Years ago I had a dream that I found a rackmount hardware speech synth machine at a car boot sale, recorded a 7" using it and John Peel played it…
Thanks for all of this. I’m excited to see what others have been using as well. I’ve been experimenting with synthetic speech as well and a lot of these notes are inspiring. One point of inspiration has been the group Visible Cloaks and their use of synthetic speech that generates MIDI data, which they refer to as ‘imprinting.’ Here’s a recent interview that they discuss the process:
Ryan brought up the idea of using the “text-to-music” (TTM) function in the generative music program Wotja to create the starting point for a piece. It’s an extension of a creative process I have come to call “imprinting” — using text or musical fragments to generate a digital representation of it in MIDI, then using it as a building block in the construction of a more complex arrangement.
You can also get pretty far by repeating spoken word over and over again. Your brain will eventually turn it into music. Diana Deutsch has a really great example on her website.
Steve Reich employs speech-to-note transcription in Different Trains, which I’ve always enjoyed listening to (especially on trains or any moving vehicle really).

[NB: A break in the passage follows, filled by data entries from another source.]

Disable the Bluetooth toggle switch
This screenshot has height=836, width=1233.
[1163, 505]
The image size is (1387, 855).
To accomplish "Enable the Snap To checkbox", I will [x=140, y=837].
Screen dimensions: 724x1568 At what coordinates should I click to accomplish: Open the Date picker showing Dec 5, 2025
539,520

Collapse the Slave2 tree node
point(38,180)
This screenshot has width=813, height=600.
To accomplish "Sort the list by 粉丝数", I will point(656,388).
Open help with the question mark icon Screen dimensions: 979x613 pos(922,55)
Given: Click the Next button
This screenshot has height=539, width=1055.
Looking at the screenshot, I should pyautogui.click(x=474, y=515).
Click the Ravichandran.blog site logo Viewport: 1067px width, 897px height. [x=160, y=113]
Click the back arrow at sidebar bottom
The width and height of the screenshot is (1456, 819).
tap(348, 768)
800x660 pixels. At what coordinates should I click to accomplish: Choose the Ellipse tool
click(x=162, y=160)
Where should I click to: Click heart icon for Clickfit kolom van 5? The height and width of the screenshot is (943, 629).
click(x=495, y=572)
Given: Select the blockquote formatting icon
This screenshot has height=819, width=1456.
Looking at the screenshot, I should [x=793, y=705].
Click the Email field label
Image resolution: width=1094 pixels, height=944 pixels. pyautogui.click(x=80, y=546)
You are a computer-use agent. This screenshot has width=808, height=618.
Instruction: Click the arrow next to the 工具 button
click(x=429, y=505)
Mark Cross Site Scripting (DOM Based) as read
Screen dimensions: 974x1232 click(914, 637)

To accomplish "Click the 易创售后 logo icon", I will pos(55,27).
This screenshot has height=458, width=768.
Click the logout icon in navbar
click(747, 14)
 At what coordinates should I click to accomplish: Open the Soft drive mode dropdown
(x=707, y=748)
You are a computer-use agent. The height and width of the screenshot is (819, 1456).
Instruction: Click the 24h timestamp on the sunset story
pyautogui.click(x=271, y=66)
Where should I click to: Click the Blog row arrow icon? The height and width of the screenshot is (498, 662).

big favorite is pink trombone
I sample this often in my digitakt for make weird wobbly
synths.
I love play with it when listen to music also, is like the uncanny valley
of robot vox! I imagine a poorly render robot comes to town singing
all your favorite medieval hits!
aaaaaaaw waaaw wawawa lalaaa llaa la!
There is a very cool device that is exploring those concepts: Pocket Operator PO-35 speak. It’s maybe overly minimalistic to make entire tunes in but as an immediate voice sampler with vocoding, vowel synthesis, and autotune it’s rather impressive.
Playing with it enables you to employ some of the creative strategies that @PaulBatchelor talked about above. If you’d like I can record a demo.
There’s a pretty good interview with the creator of the device that includes some technical detail:
I built a little filter around this in soundpipe that takes in a streaming input signal (assumed to be speech), and converts it to a that computer sound via openlpc.
Here’s what it sounds like (original plays first, followed by the LPC-processed output):
This is the one
Paul Lansky – of RadioHead Fame was our Composer in Residence and he showed us this
piece and he played to a group of grads and undergrads the first .mp3 of a file
and then he sent it to everyone in a mail and we all were floored …hahahaha
I just wanted to say thank you for the Diana Deutsch link - very interesting to me! I’ve been experimenting with singing poetry in the past year or so, and this experiment really resonates - it seems a very clear example of how deeply linked song & speech seem to be.
I experienced the effect of the non-repeated phrase seeming to “sing out” in the second example - but somehow I can’t think of the effect as necessarily illusory - it feels to me more like an exaggeration of something that is already there, that the initial repetition sensitises one to the musical/tonal quality already inherent in the speech, only occluded by our habit of just focusing on the words, as it were… maybe it’s our usual way of hearing speech that’s the illusion.
(It reminded me also of an experiment/workshop-thing I have a recording of John C Lilly doing, which is a single word (“cogitate” in this instance) looped over & over - doesn’t take long before most people start hearing a whole range of different words/short phrases.)
(& random things about whistled/tonal languages, mythical stories about the secret wisdoms of birds, and contented gorillas humming happy songs to themselves as they eat, eatc)
In the speech synthesis world, sampling a voice is sometimes referred to as “voice banking”. I’ve never done it, but I’ve heard it can be rather labor intensive. This PDF on building a voice bank in UTAU. There could be some hints there.
“Rare Phonemes” gave me a good chuckle. Looking up IPA phonemes on wikipedia can be a bit of a rabbit hole. I particularly enjoy listening to the Voiced Epiglottal Trill, which I think sounds just like Homer Simpson drooling.